Elastic modulus of plasma-sprayed coatings determined by indentation and bend tests

Abstract

The elastic moduli of plasma-sprayed thick coatings including two metallic and three cermet materials as well as three ceramic materials were assessed using Knoop indentation and three-point bend tests. The anisotropic elastic behavior and reduced elastic modulus determined by Knoop indentation technique are closely related to their microstructures in the plasma-sprayed coatings. Most elastic modulus values in the in-plane direction are higher than those in the perpendicular direction since pores and weak splat boundaries contribute to the reduction of elastic modulus values in the perpendicular direction. Three-point bend tests clearly reveal the non-linear stress-strain behavior of the plasma-sprayed coatings resulting from microcracks and lamellar structures.
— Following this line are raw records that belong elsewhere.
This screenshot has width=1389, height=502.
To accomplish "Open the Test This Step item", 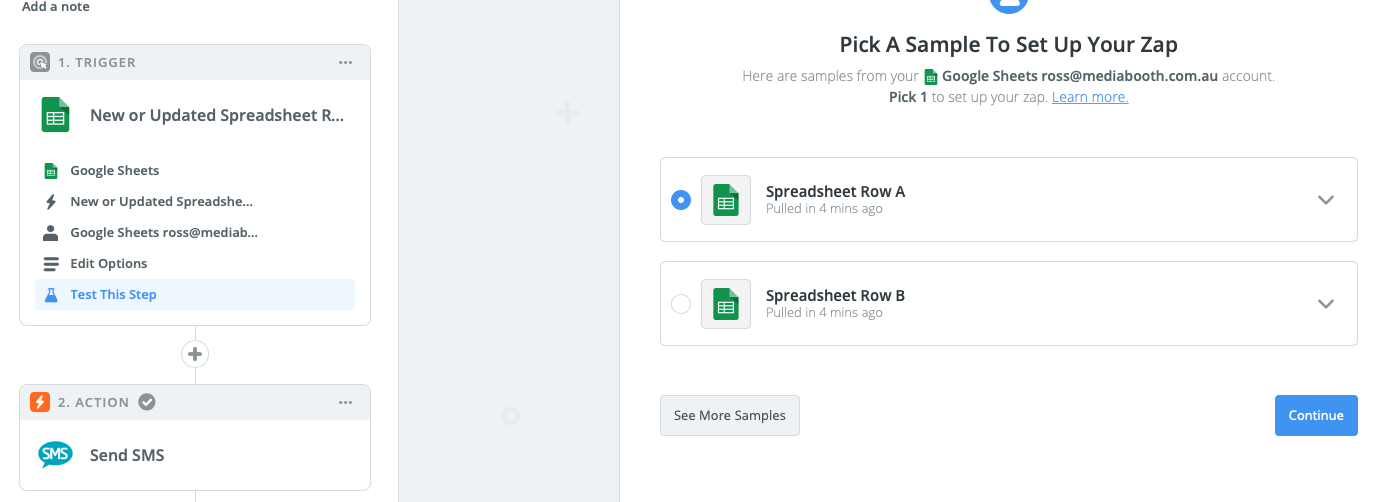I will [x=113, y=295].
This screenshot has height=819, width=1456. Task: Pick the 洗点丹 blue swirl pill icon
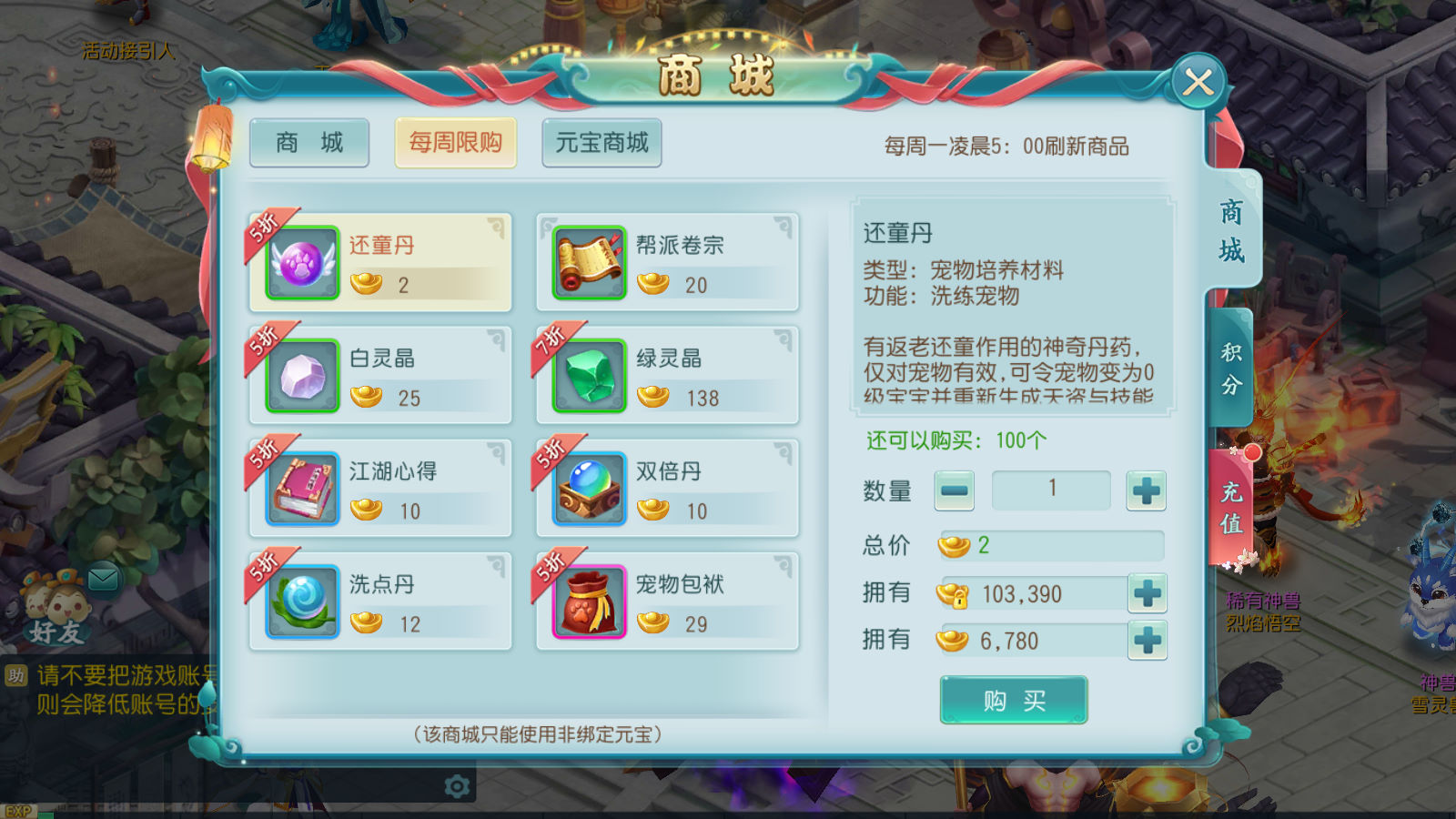click(302, 602)
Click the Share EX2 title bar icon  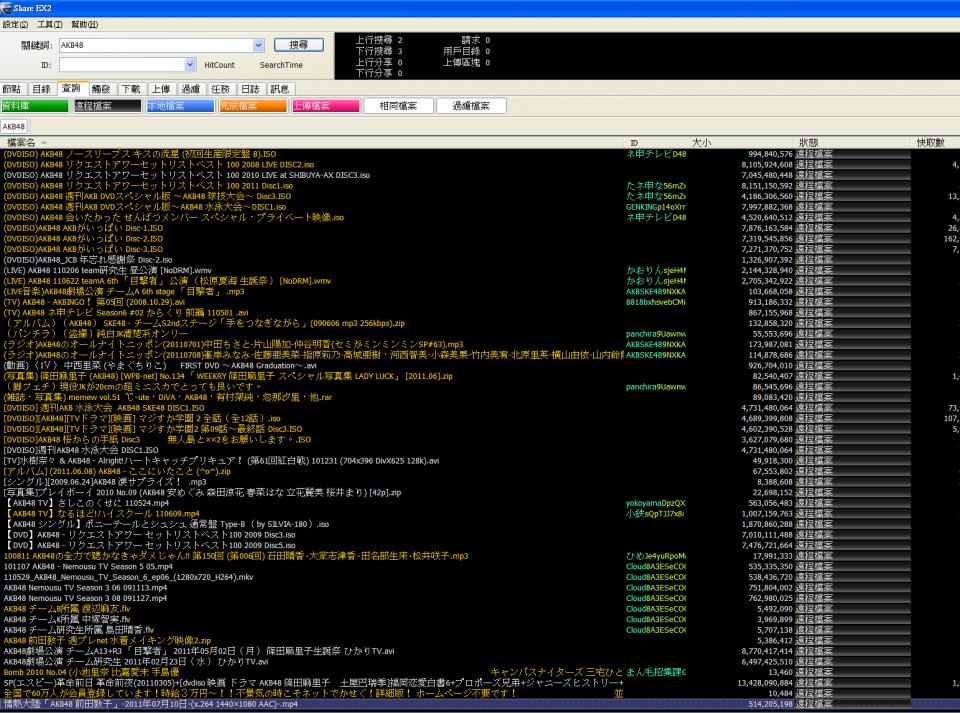(x=7, y=7)
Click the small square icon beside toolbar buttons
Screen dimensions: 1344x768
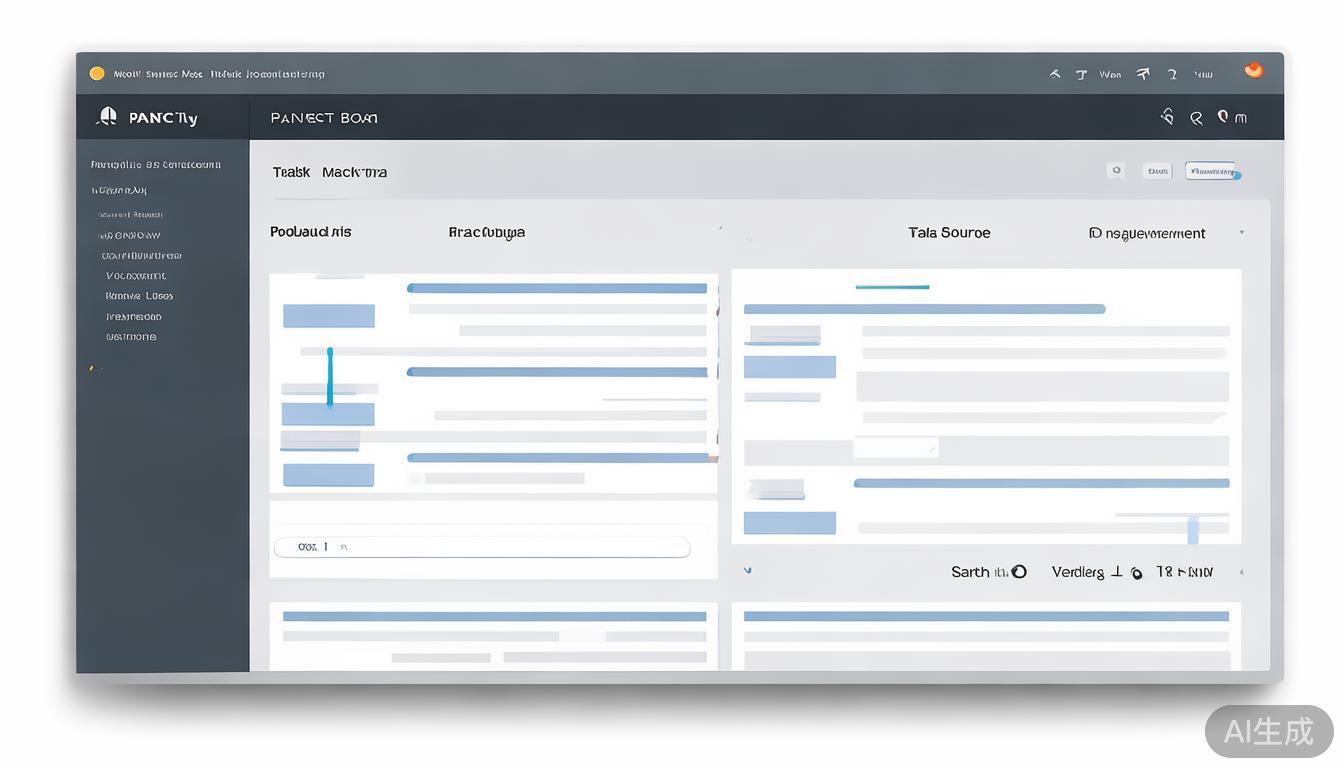pos(1116,171)

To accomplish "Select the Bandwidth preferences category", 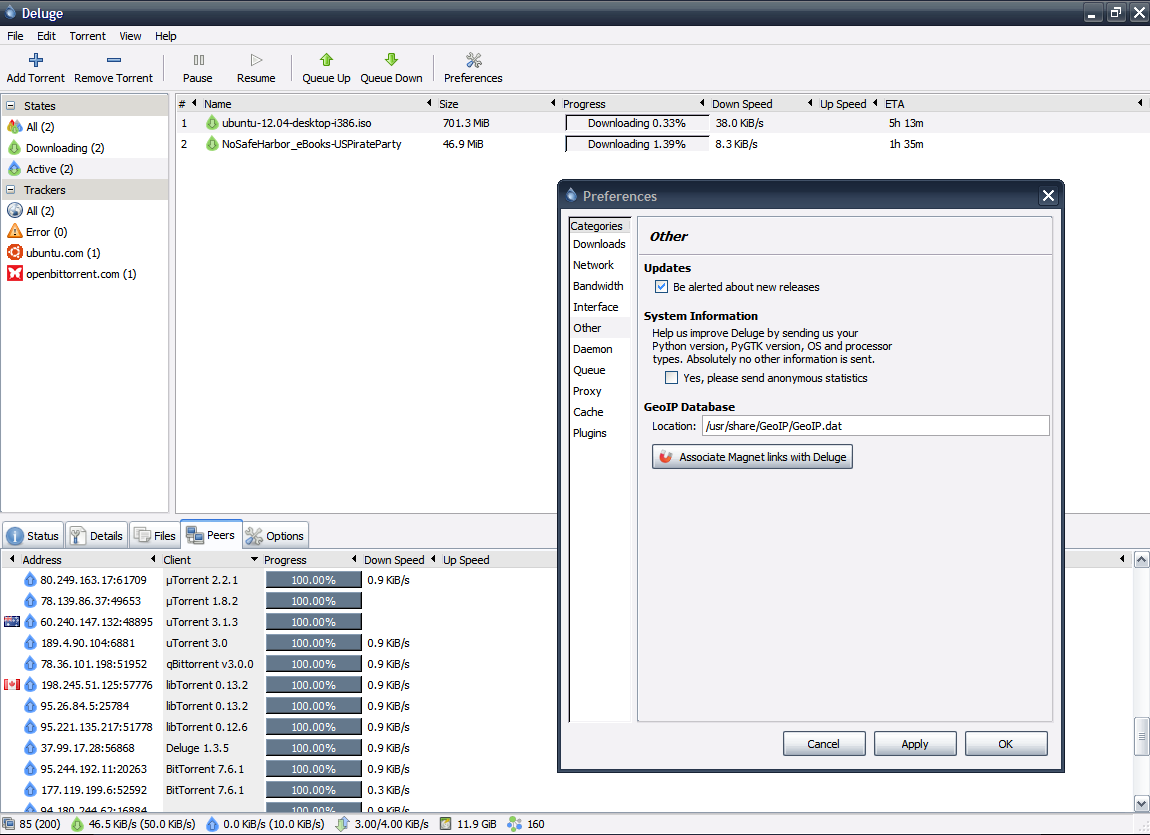I will [x=598, y=286].
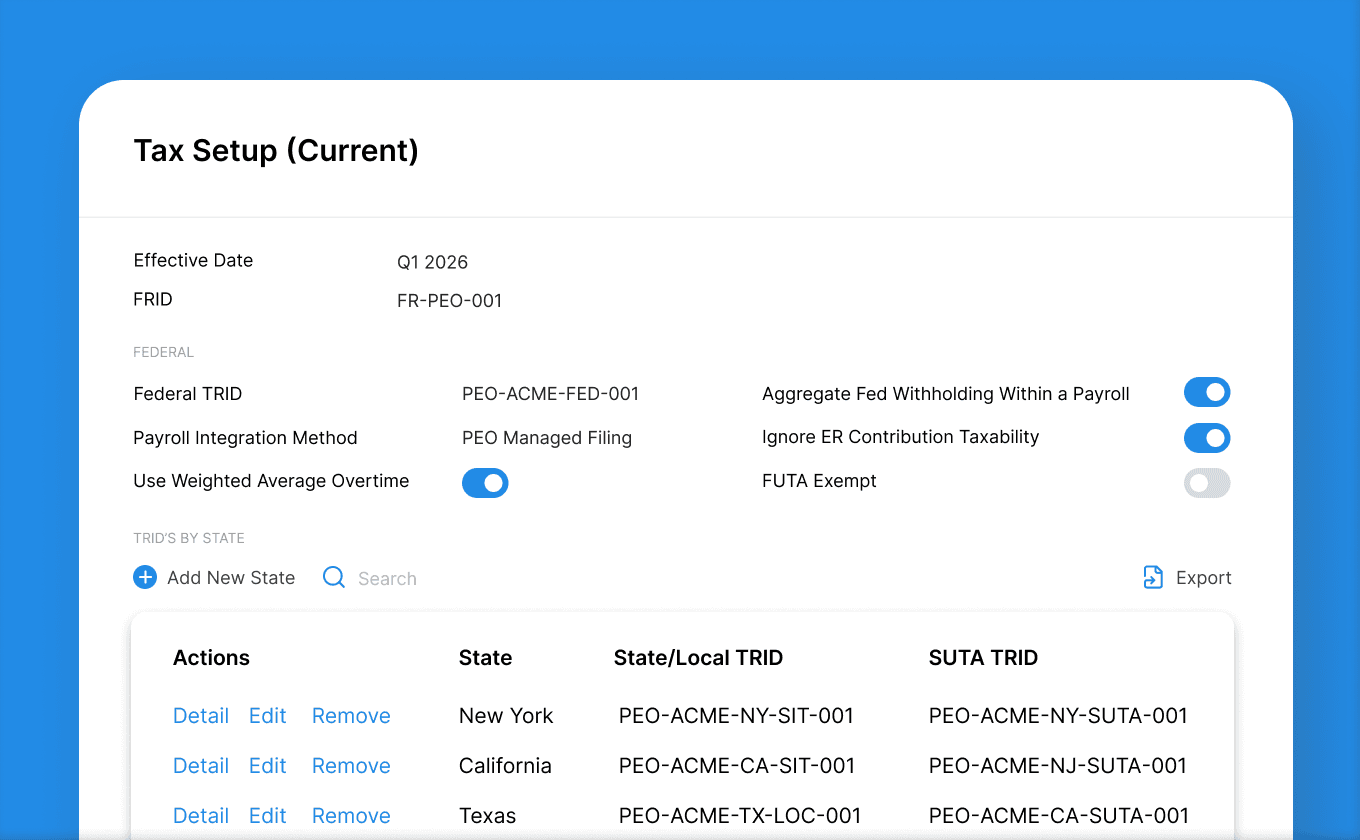Open Detail for the Texas row
Image resolution: width=1360 pixels, height=840 pixels.
coord(201,815)
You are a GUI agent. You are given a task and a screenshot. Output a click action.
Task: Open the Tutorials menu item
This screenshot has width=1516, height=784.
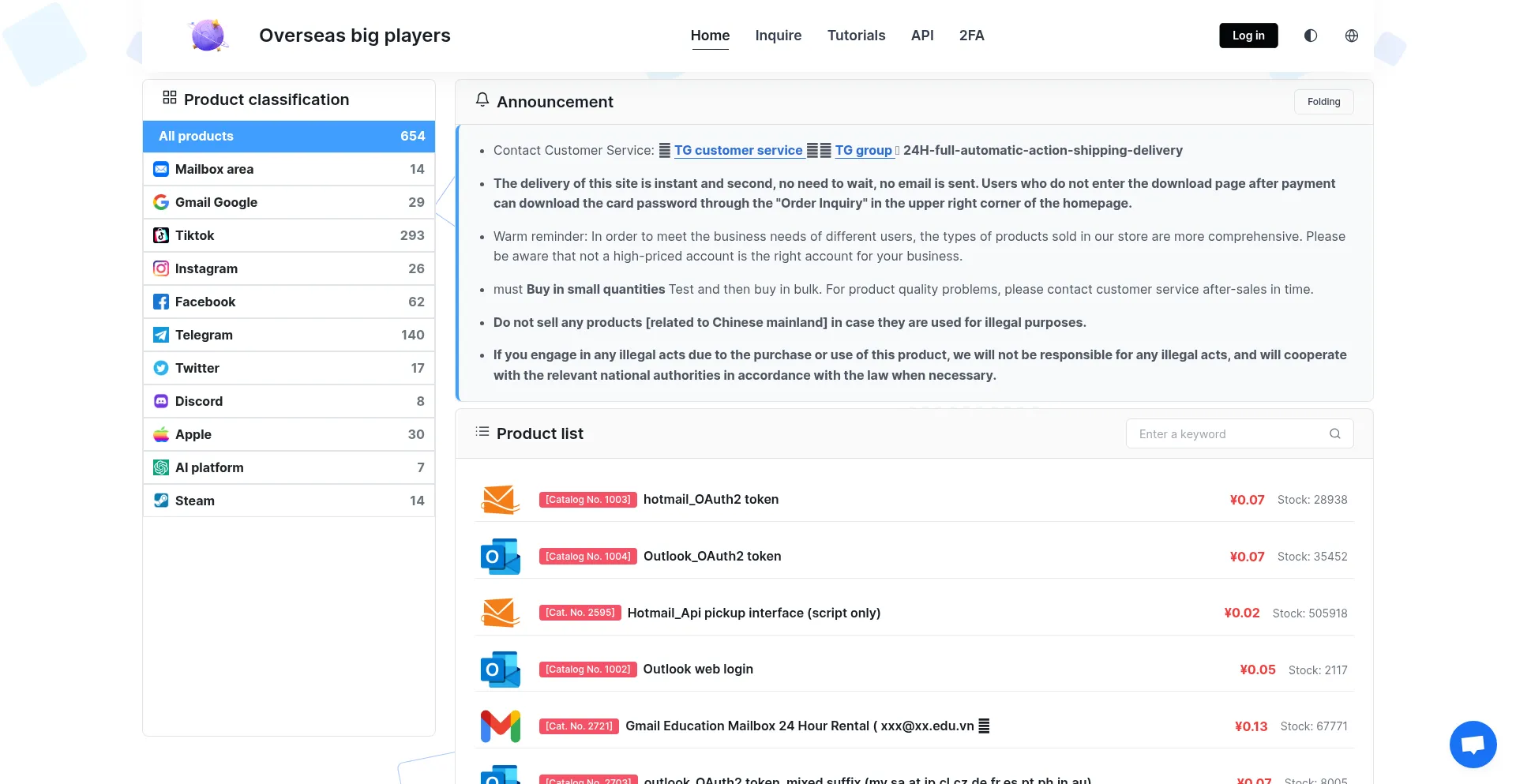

The elastic modulus values measured by three-point bend tests are significantly low and around 6–21 GPa irrespective of coating compositions investigated. As compared to the Knoop indentation test which considers only the elastic component in evaluating elastic modulus values, the three-point bend test accounts for inelastic deformation due to splat boundary sliding and propagation of cracks and pores to evaluate the elastic modulus values. Therefore, it is considered that the elastic modulus values determined by bend tests for plasma-sprayed coatings having a porosity of around 10% are always significantly low compared to those measured by Knoop indentation test irrespective of their chemical compositions.